Order Regarding Anonymity

Pursuant to rule 14 of the Tribunal Procedure (Upper Tribunal) Rules 2008, the appellant is granted anonymity.

No-one shall publish or reveal any information, including the name or address of the appellant, likely to lead members of the public to identify the appellant. Failure to comply with this order could amount to a contempt of court.

DECISION AND REASONS

1. The Appellant appeals with permission a decision of First-tier Tribunal Judge Fisher (‘the Judge’), promulgated on 10 November 2021, in which the Judge dismissed her appeal on protection and human rights grounds.
2. The Appellant is a citizen of Albania born on 9 May 1986 who arrived in United Kingdom on 9 December 2018 and claimed asylum the following day. The Secretary of State accepted her account of being subject to domestic violence but found there was a sufficiency of protection on return and that internal relocation would not be unduly harsh.
3. The Judge records at [2] that it was accepted by the Appellant’s representative on the day that the Refugee Convention could not be relied upon, as the Appellant’s claim was not for a Convention reason, and that the appeal was being argued on the basis of the European Convention on Human Rights. The Judge formally dismisses the claim under the Refugee Convention at [14].
4. The Judge notes at [18] that the evidence showed the Appellant had successfully obtained a Protection Order against her husband from the District Court of Tirana which prohibited the use of threats of violence against her and prohibited direct contact with her or approaching within one hundred metres of her. The Judge refers to submissions made regarding the enforceability of such orders but specifically finds at [19] that the Tirana Legal Aid Society stated that in cases where breaches of the orders are reported the police are effective and do respond.
5. The Judge had available to him a report from Dr Antonio Young dated 15 July 2020. The Judge refers to a number of concerns arising from the report before concluding that the report was not an objective, impartial expert report, leading the Judge to feel unable to attach significant weight to Dr Young’s conclusions.
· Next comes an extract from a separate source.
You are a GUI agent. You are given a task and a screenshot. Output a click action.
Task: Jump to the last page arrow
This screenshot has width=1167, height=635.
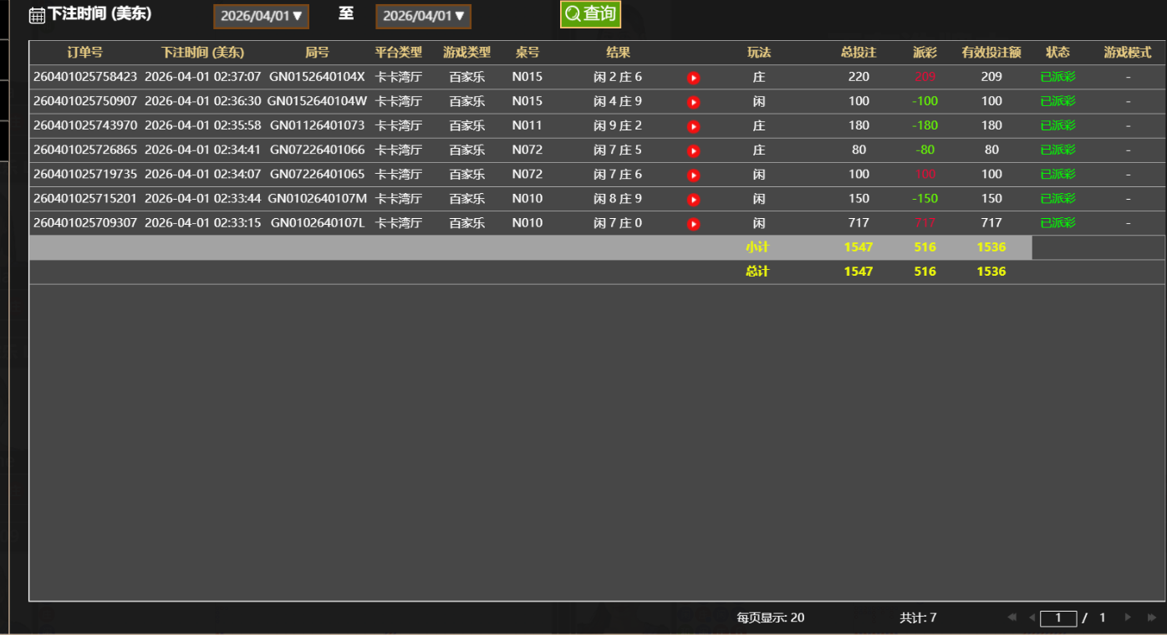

That is a sustainable finding.
6. The Judge finds that the Appellant had not established that effective protection would not be available to her and her son on return to the Horvath standard [23].
7. The Judge also finds that if the Appellants ex-husband is still interested in her she would be able to access emotional support from her mother in Albania with whom she remains in contact. The Judge refers to reference being made in the hearing to country guidance caselaw on trafficking victims in Albania, but rejects the same as the Appellant is not a victim of trafficking, is educated to degree level in law, has experience of employment, and was living in Tirana before she left Albania rather than in a rural area in the north of the country where Kanun law applies. The child was also not born outside marriage [24].
8. The Judge concludes that as the Appellant could avail herself of adequate state protection the issue of internal relocation would not be relevant. The Judge was not satisfied the Appellant will be at risk of ill treatment which will breach Article 3 ECHR [26].
9. The Judge notes being invited to consider the issue of significant obstacles to reintegration under paragraph 276 ADE at [27]. Having analysed the evidence to Judge does not find that the Appellant had satisfied him there are very significant obstacles to integration. The Judge also notes an Article 8 claim was not advanced on any other basis in the same paragraph.
10. The Appellant sought permission to appeal which was granted by another judge of the First-tier Tribunal on 30 December 2021, the operative part of which reads:

1. The application is in time. The grounds assert that the Judge erred by misunderstanding the appellant’s argument as being that the relevant CPIN was defective because it relies on footnoted material, whereas the argument actually put forward was that the footnoted material did not actually provide support for the conclusions drawn in the CPIN. The inherent likelihood that the second argument was the one actually put forward by counsel at the hearing justifies granting permission – it is likewise arguable that the Judge only addresses the former argument. It is arguable that such an error (if established) would be material, the appellant’s intended argument as explained in the grounds being one that has potential merit.
2. While granting permission, I would nonetheless express concern at both the equivocation in the phrase “trying to make” at para 2 of the grounds, and the lack of any evidence that the argument was indeed put before the Judge. The appellant is now on notice of that issue.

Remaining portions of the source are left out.